Kamal Sanaa M, Fouly Amr E, Kamel Refaat R, Hockenjos Bridgette, Al Tawil Ahmed, Khalifa Khalifa E, He Qi, Koziel Margaret J, El Naggar Khairy M, Rasenack Jens, Afdhal Nezam H
Division of Gastroenterology and Liver Disease Center, Beth Israel Deaconess Medical Center, Harvard Medical School, Boston, MA, USA.
Gastroenterology. 2006 Mar;130(3):632-8. doi: 10.1053/j.gastro.2006.01.034.
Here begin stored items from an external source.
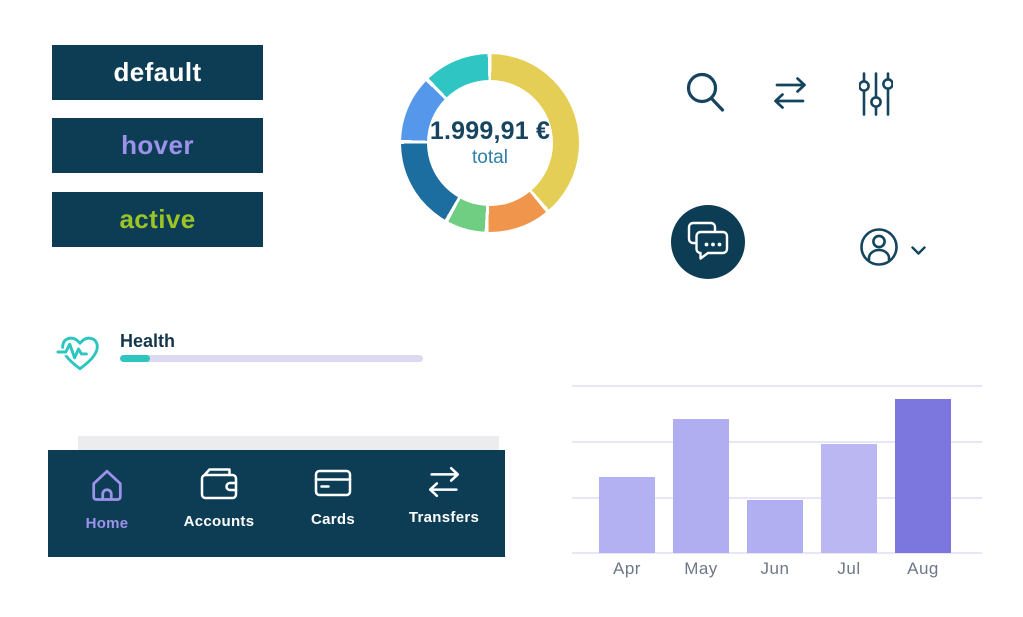  Describe the element at coordinates (333, 520) in the screenshot. I see `nav-label-cards: Cards` at that location.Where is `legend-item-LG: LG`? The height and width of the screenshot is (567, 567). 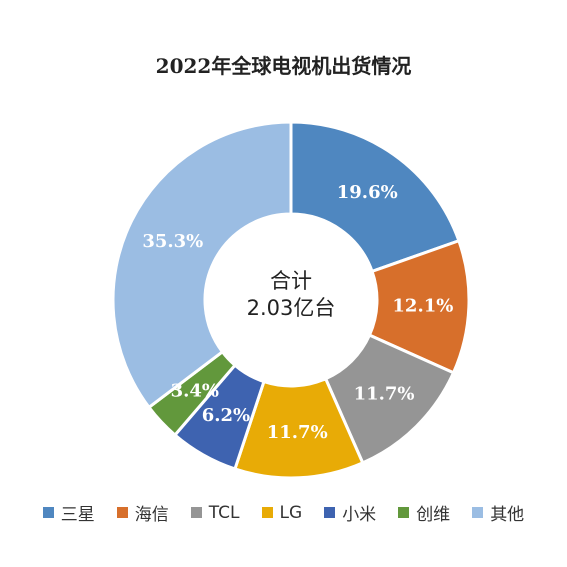 legend-item-LG: LG is located at coordinates (282, 512).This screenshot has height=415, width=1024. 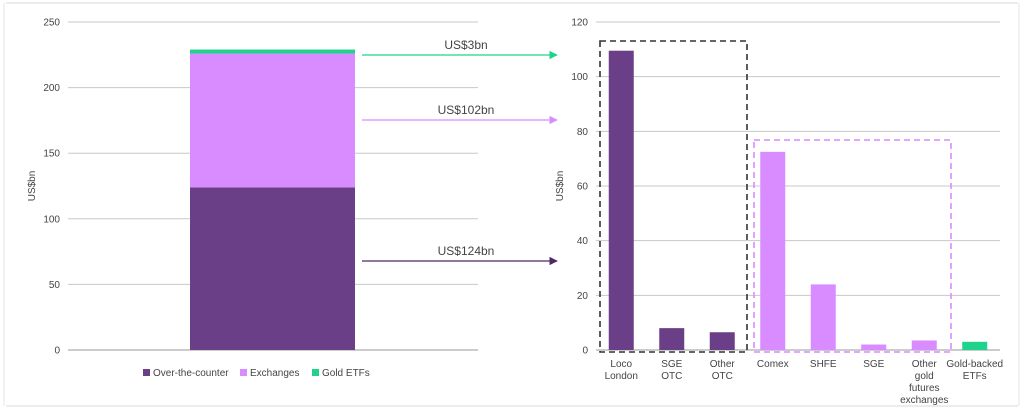 I want to click on right-y-tick-label: 120, so click(x=580, y=24).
BACKGROUND & AIMS: Pegylated interferon therapy has not been adequately evaluated in acute hepatitis C virus (HCV) infection. This randomized trial assessed the efficacy, safety, and timing of pegylated interferon alfa-2b for treatment of acute hepatitis C.
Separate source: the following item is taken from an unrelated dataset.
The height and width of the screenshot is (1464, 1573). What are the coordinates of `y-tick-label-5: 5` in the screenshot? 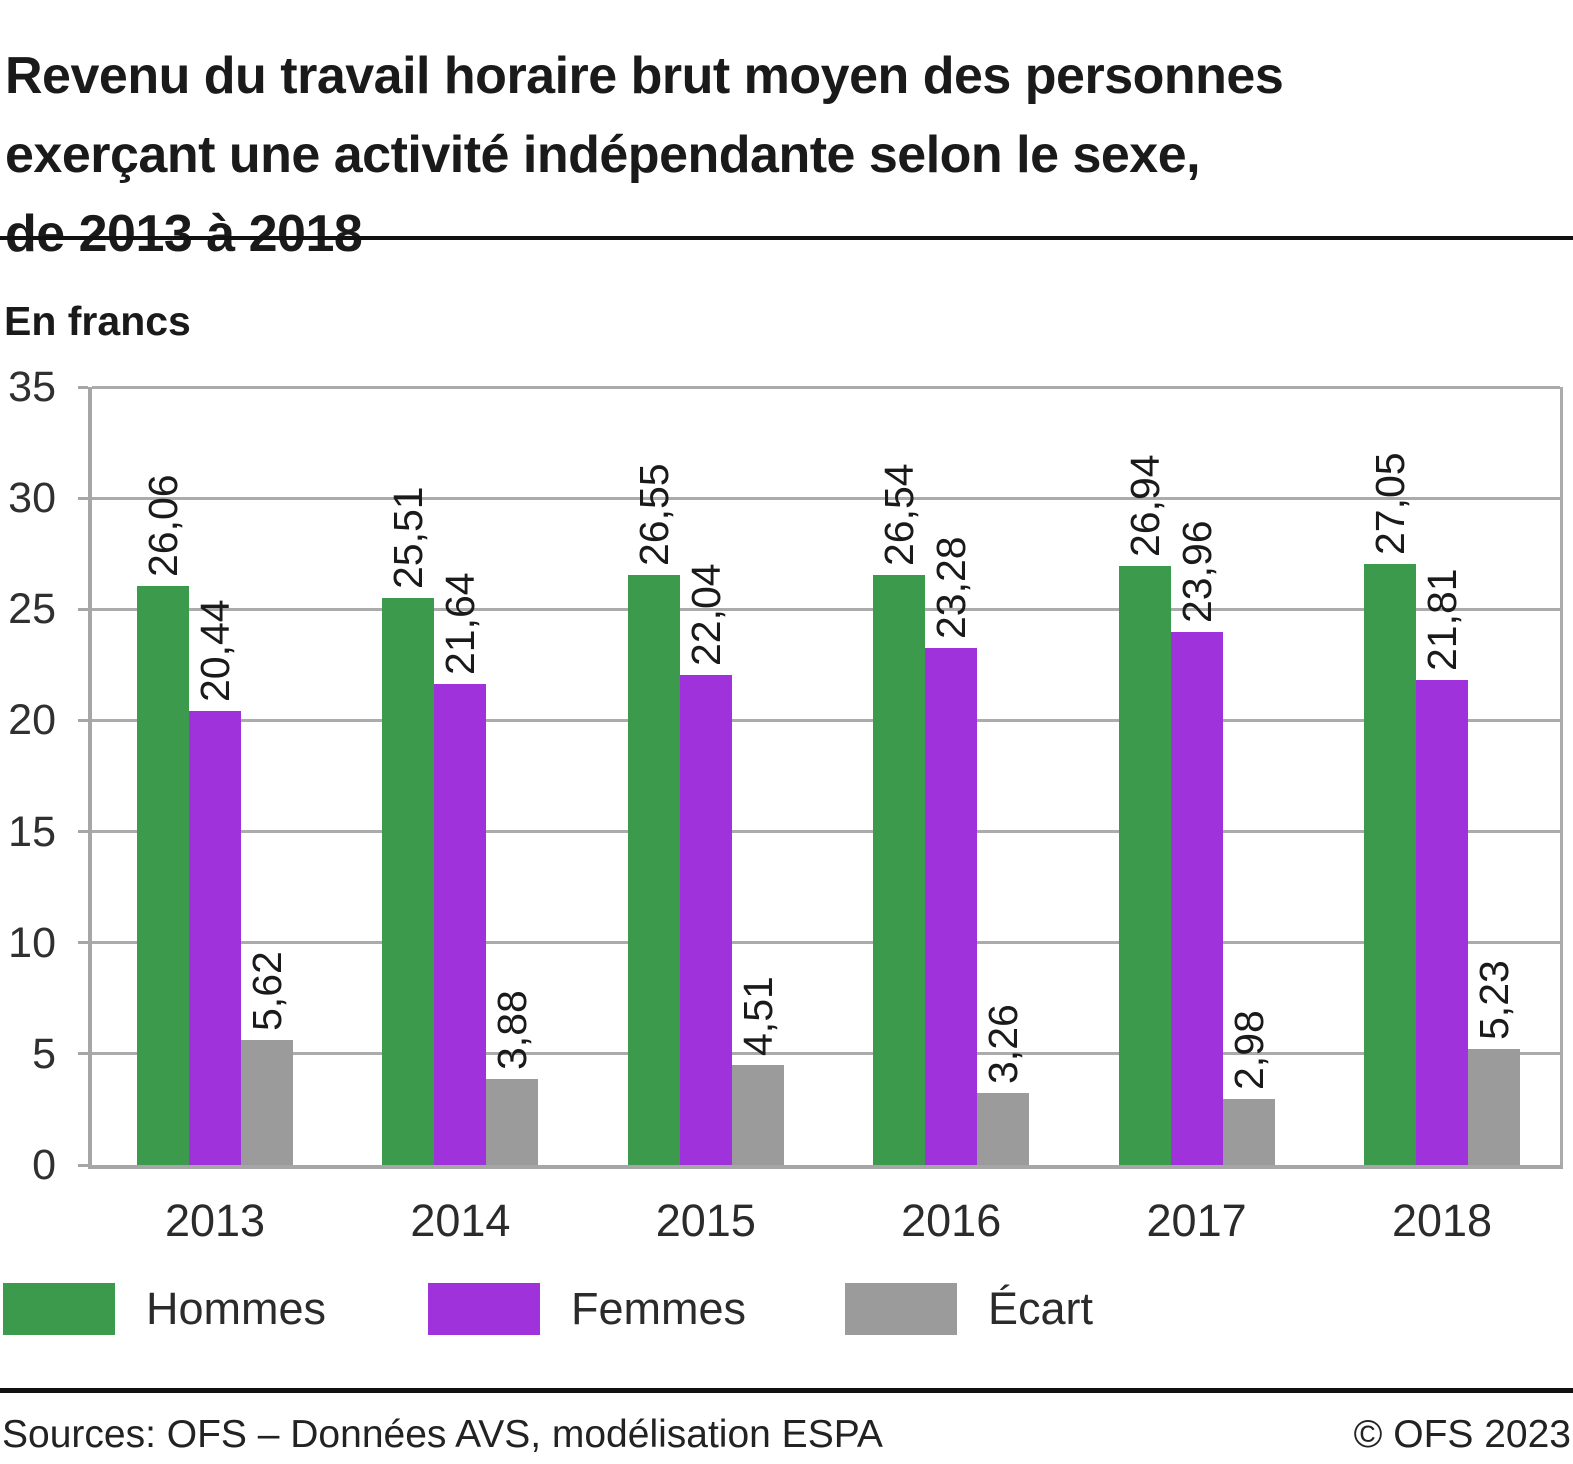 It's located at (44, 1054).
One hundred seventy-five patients acutely infected with HCV were screened. Patients whose infection did not spontaneously resolve by week 8 were randomized to once weekly peginterferon alfa-2b monotherapy (1.5 microg/kg per week) started at weeks 8, 12, or 20 for a duration of 12 weeks. The primary endpoint was undetectable HCV RNA 24 weeks after the end of treatment (sustained virologic response [SVR]). All patients were followed for 48 weeks after cessation of therapy.
One hundred twenty-nine subjects started treatment at week 8 (group A, n = 43), week 12 (group B, n = 43), or week 20 (group C, n = 43). By using an intent-to-treat analysis, the overall SVR rate was 87%. The SVR rates were 95%, 92%, and 76% with treatment onset at 8, 12, and 20 weeks, respectively. Overall, SVR rates were better for patients infected with genotypes 2, 3, and 4 than those infected with genotype 1. Earlier initiation of therapy improved SVR rates for patients infected with genotype 1 with high viral load. Peginterferon alfa-2b was well tolerated. Subjects with SVR maintained undetectable HCV RNA 48 weeks after therapy.
Peginterferon alfa-2b monotherapy in acute hepatitis C induces high sustained virologic response rates, prevents chronic evolution, and is well tolerated. Initiation of treatment at week 8 or 12 results in higher sustained virologic rates than initiation at week 20.
聚乙二醇化干扰素疗法在急性丙型肝炎病毒(HCV)感染中的疗效尚未得到充分评估。本随机试验评估了聚乙二醇化干扰素α-2b治疗急性丙型肝炎的疗效、安全性及治疗时机。
对175例急性感染HCV的患者进行筛查。感染在第8周时未自发缓解的患者被随机分为三组,分别在第8周、第12周或第20周开始接受每周一次的聚乙二醇化干扰素α-2b单药治疗(1.5μg/kg/周),疗程为12周。主要终点为治疗结束后24周时HCV RNA检测不到(持续病毒学应答[SVR])。所有患者在治疗停止后随访48周。
129名受试者在第8周(A组,n = 43)、第12周(B组,n = 43)或第20周(C组,n = 43)开始治疗。采用意向性分析,总体SVR率为87%。治疗开始于第8周、第12周和第20周时的SVR率分别为95%、92%和76%。总体而言,感染2、3和4型的患者的SVR率高于感染1型的患者。对于高病毒载量的1型感染患者,更早开始治疗可提高SVR率。聚乙二醇化干扰素α-2b耐受性良好。达到SVR的受试者在治疗后48周HCV RNA仍检测不到。
聚乙二醇化干扰素α-2b单药治疗急性丙型肝炎可诱导较高的持续病毒学应答率,预防慢性化,且耐受性良好。在第8周或第12周开始治疗比在第20周开始治疗能获得更高的持续病毒学应答率。